— По койкам! Сюда идёт великая княгиня. Грязных ног из-под одеяла не высовывать!
Сама великая княгиня не могла бы войти более торжественно, чем баронесса фон Боценгейм. За ней следовала целая процессия, тут был и бухгалтер госпиталя, видевший в этом визите тайные происки ревизии, которая может оторвать его от сытого корыта в тылу и бросить на съедение шрапнелям, к проволочным заграждениям передовых позиций. Он был бледен. Но ещё бледнее был доктор Грюнштейн. Перед глазами у него прыгала маленькая визитная карточка старой баронессы с титулом «вдова генерала» и всё, что связывалось с этим титулом: знакомства, протекции, жалобы, перевод на фронт и прочие ужасные вещи.

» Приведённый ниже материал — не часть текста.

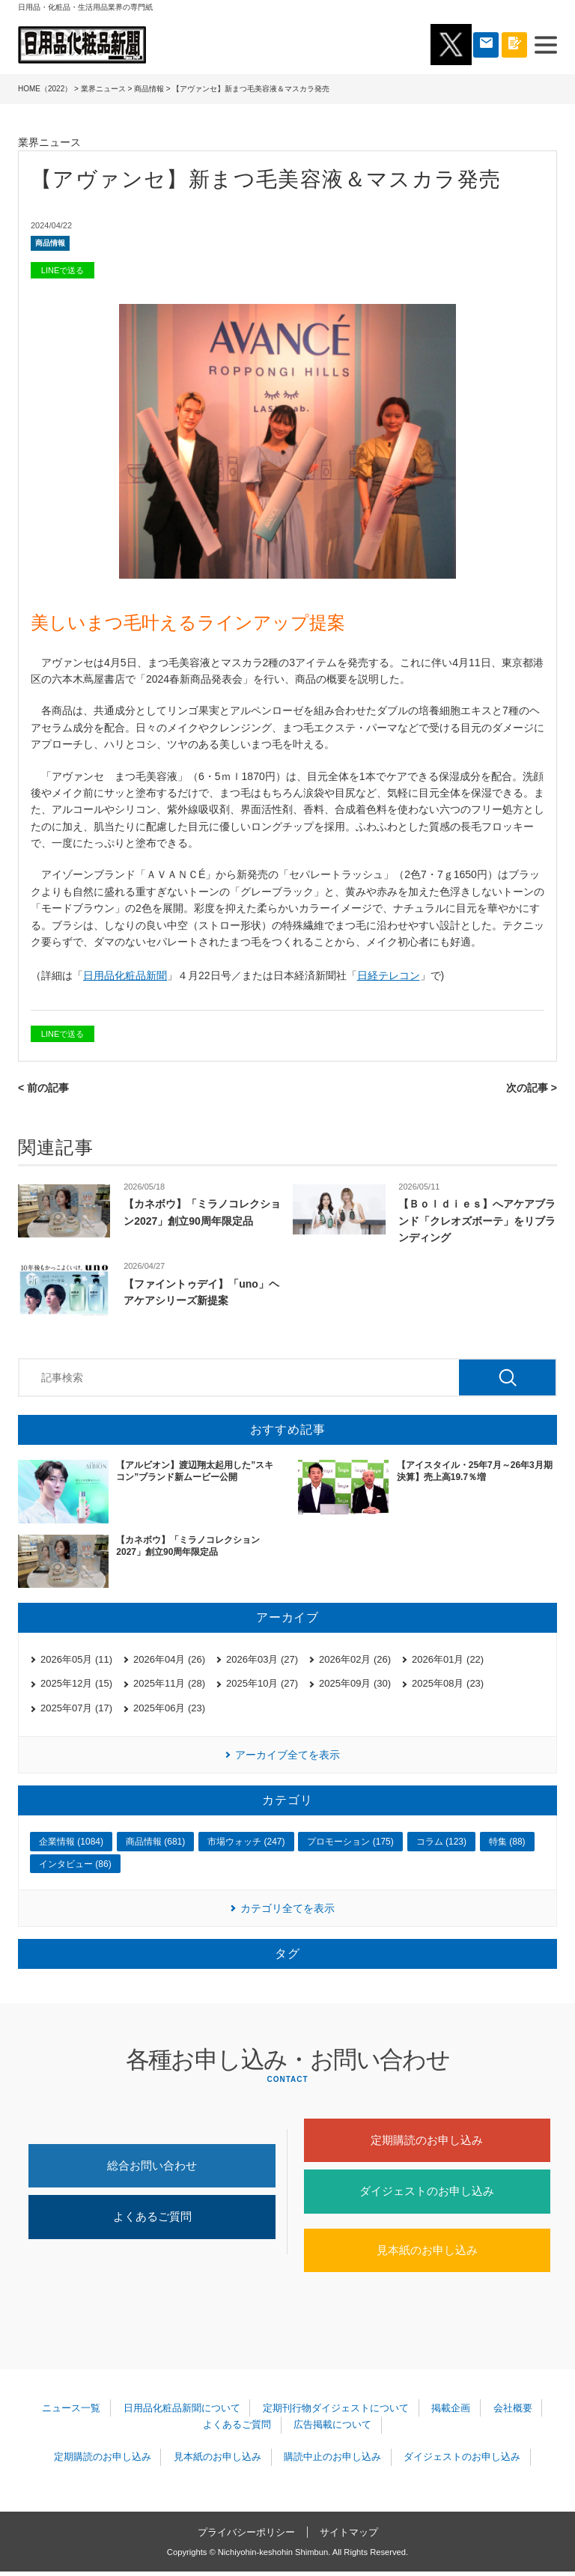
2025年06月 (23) (169, 1708)
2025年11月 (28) (169, 1683)
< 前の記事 (43, 1088)
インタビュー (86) (75, 1864)
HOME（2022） (45, 89)
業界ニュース (103, 89)
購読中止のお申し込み (331, 2461)
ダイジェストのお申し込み (427, 2193)
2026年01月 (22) (448, 1659)
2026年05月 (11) (76, 1659)
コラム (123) (441, 1841)
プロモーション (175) (350, 1841)
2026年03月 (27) (262, 1659)
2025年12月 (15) (76, 1683)
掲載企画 (450, 2412)
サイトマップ (349, 2536)
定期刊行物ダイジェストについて (336, 2412)
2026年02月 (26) (355, 1659)
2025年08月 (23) (448, 1683)
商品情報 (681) (155, 1841)
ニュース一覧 (73, 2412)
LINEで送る (62, 270)
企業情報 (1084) (71, 1841)
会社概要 (510, 2412)
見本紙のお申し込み (427, 2253)
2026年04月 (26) (169, 1659)
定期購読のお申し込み (427, 2140)
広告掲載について (332, 2429)
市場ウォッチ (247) (246, 1841)
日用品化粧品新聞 (125, 975)
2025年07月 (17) (76, 1708)
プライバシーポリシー (246, 2536)
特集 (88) (507, 1841)
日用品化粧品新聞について (182, 2412)
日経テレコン (388, 975)
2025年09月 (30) (355, 1683)
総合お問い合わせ (152, 2167)
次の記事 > (531, 1088)
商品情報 (149, 89)
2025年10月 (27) (262, 1683)
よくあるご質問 (152, 2219)
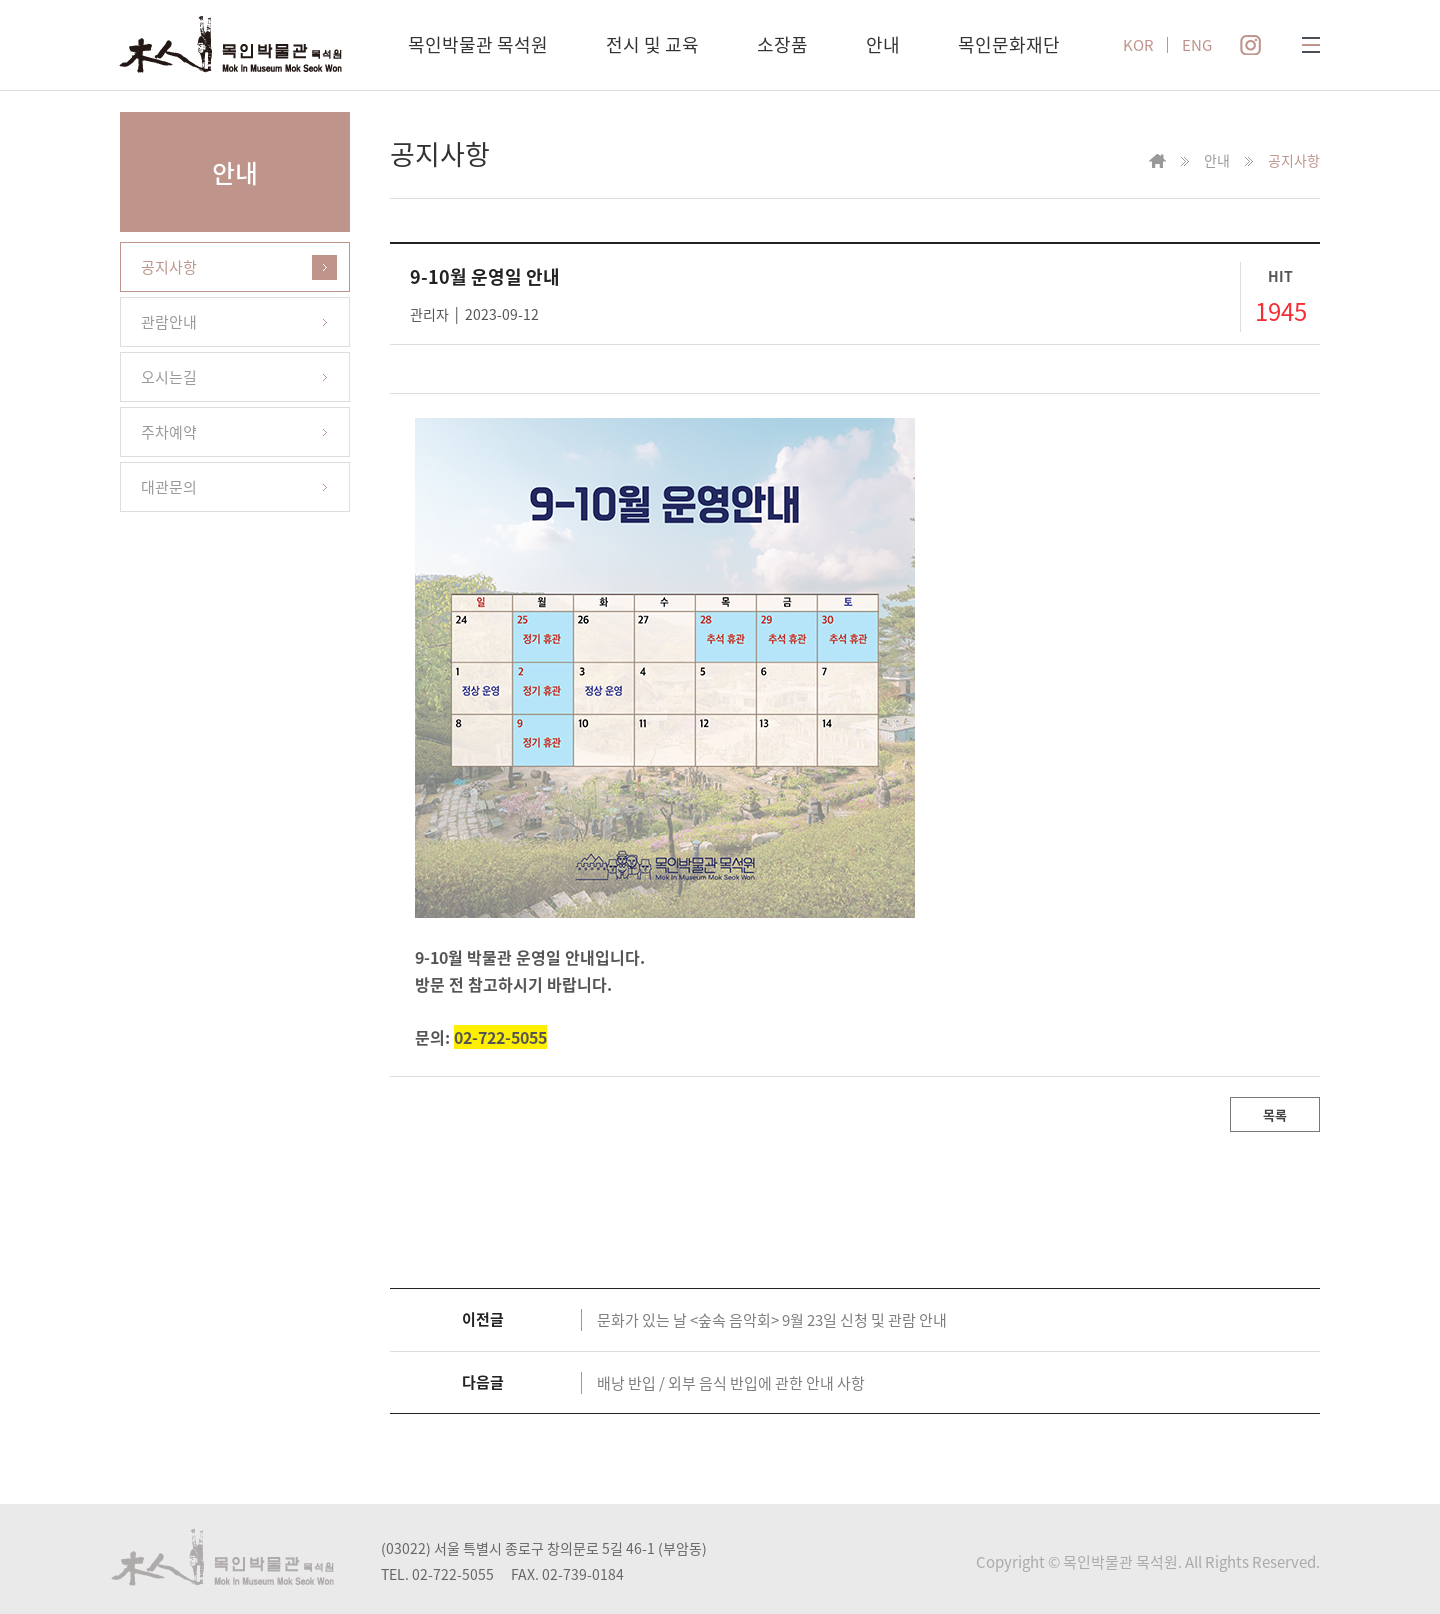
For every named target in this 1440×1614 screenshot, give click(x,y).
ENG (1197, 45)
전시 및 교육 (652, 44)
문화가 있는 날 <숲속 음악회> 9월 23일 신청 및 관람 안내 (772, 1320)
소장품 (782, 44)
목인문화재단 (1009, 44)
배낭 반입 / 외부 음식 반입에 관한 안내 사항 (731, 1383)
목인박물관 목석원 (478, 44)
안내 (883, 44)
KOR (1138, 45)
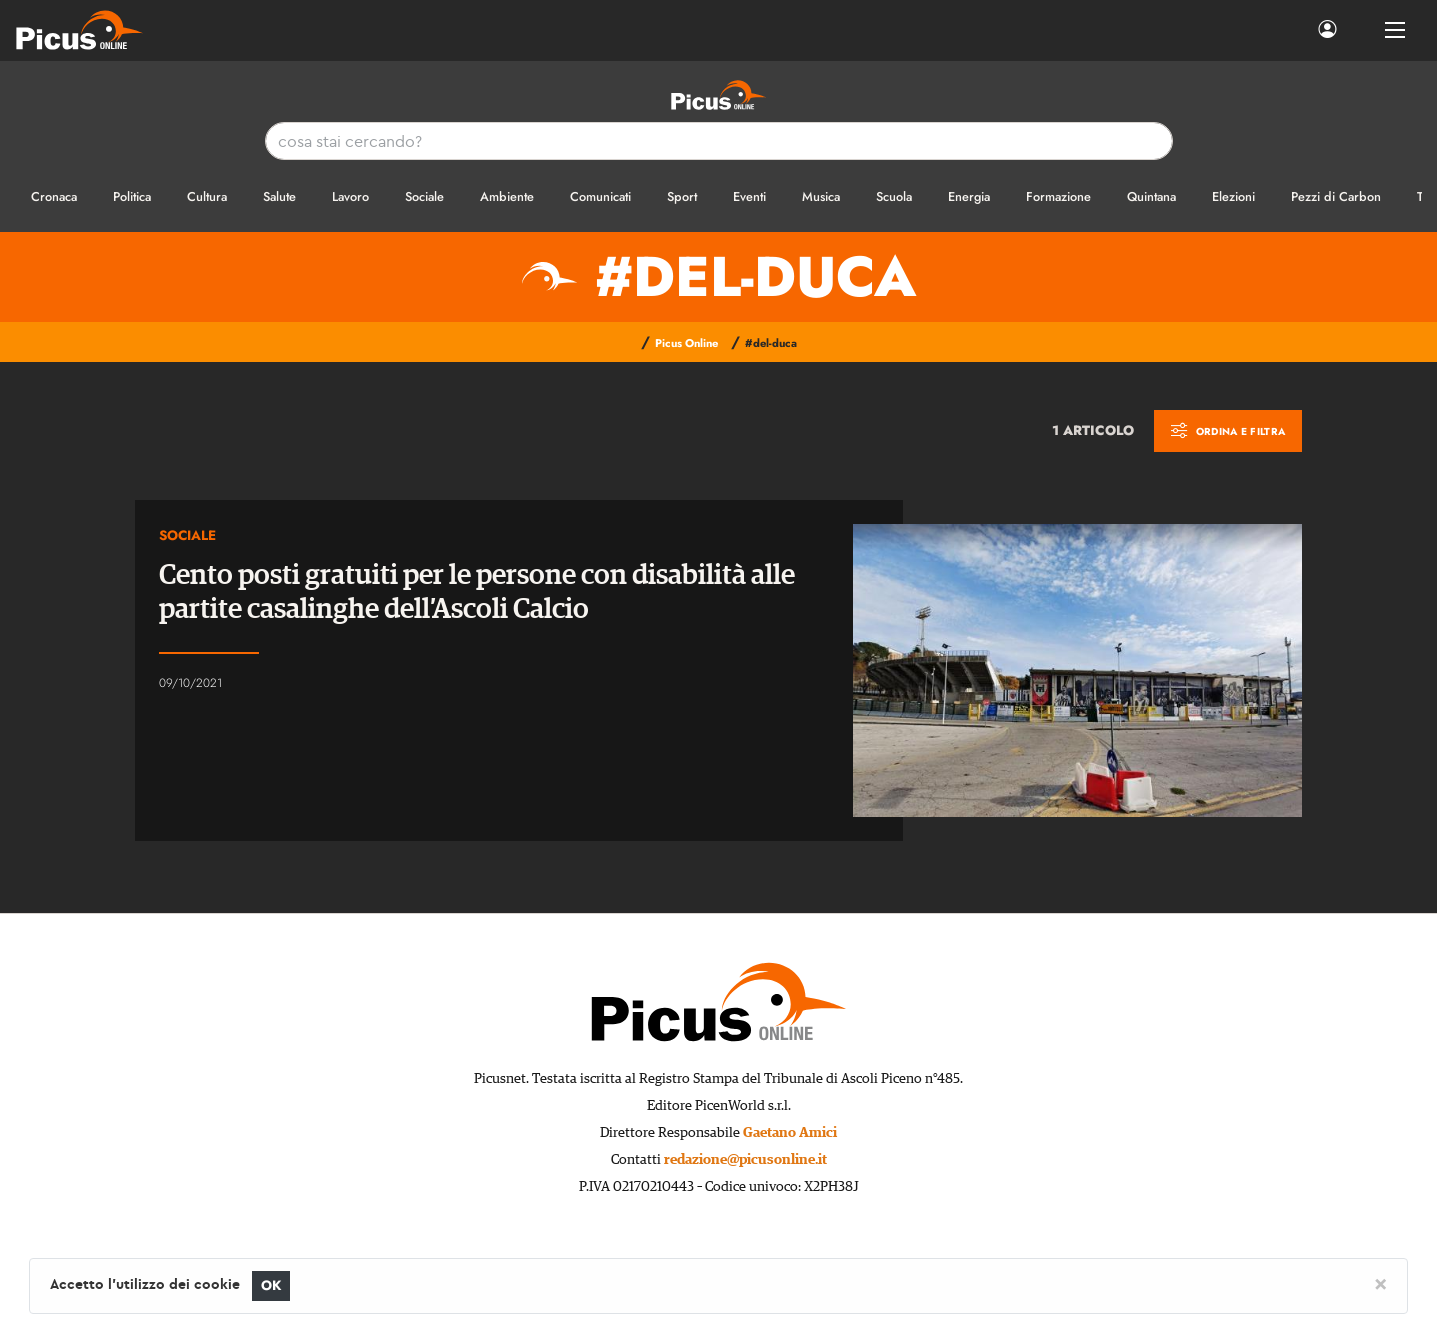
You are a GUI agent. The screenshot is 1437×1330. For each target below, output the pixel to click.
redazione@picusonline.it (745, 1160)
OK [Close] (271, 1285)
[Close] (1380, 1283)
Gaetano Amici (790, 1133)
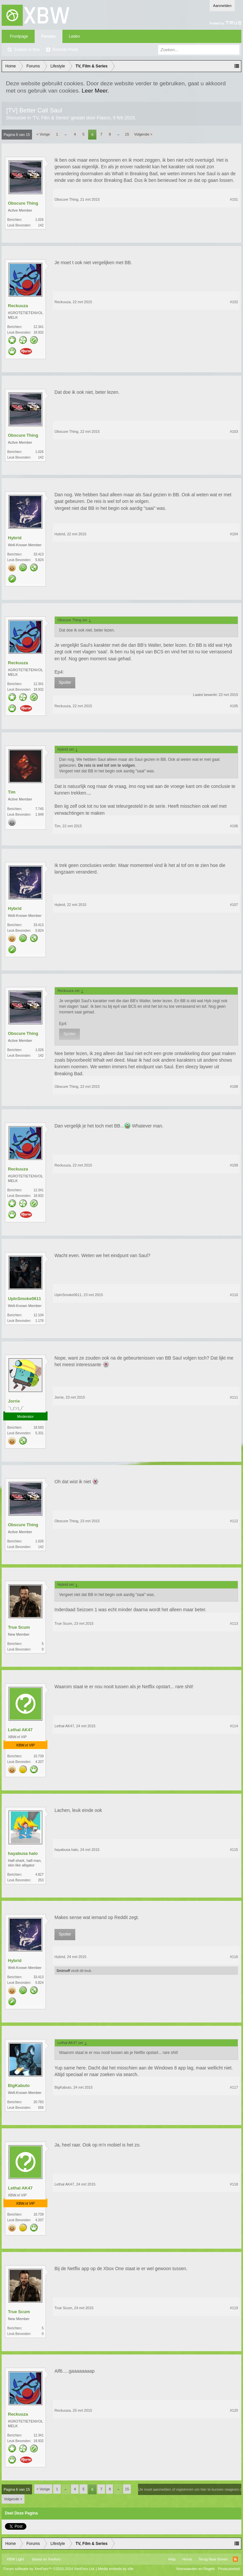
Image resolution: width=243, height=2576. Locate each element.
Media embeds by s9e (116, 2569)
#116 (234, 1957)
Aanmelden (222, 6)
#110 (234, 1295)
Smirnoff (63, 1971)
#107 (234, 905)
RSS (235, 2559)
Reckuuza (18, 305)
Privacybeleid (229, 2569)
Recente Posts (65, 49)
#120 (234, 2410)
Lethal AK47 (20, 1729)
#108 (234, 1086)
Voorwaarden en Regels (195, 2569)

— Вот Швейк, — произнёс доктор с деланным спокойствием, подводя баронессу фон Боценгейм к койке Швейка. — Переносит всё очень терпеливо.
Баронесса фон Боценгейм села на приставленный к постели Швейка стул и сказала:
— Ческий зольдат, кароший зольдат, калека зольдат, храбрый зольдат. Я очень любиль ческий австриец. — При этом она гладила Швейка по его небритому лицу. — Я читаль всё в газете, я вам принесля кушать: «ам-ам»; курить, сосать… Ческий зольдат, бравый зольдат!.. Johann, kommen sie her! 15
Камердинер, своими взъерошенными бакенбардами напоминавший Бабинского,{45} притащил к постели громадную корзину. Компаньонка баронессы, высокая дама с заплаканным лицом, уселась к Швейку на постель и стала поправлять ему за спиной подушку, набитую соломой, с твёрдой уверенностью, что так полагается делать у постели раненых героев.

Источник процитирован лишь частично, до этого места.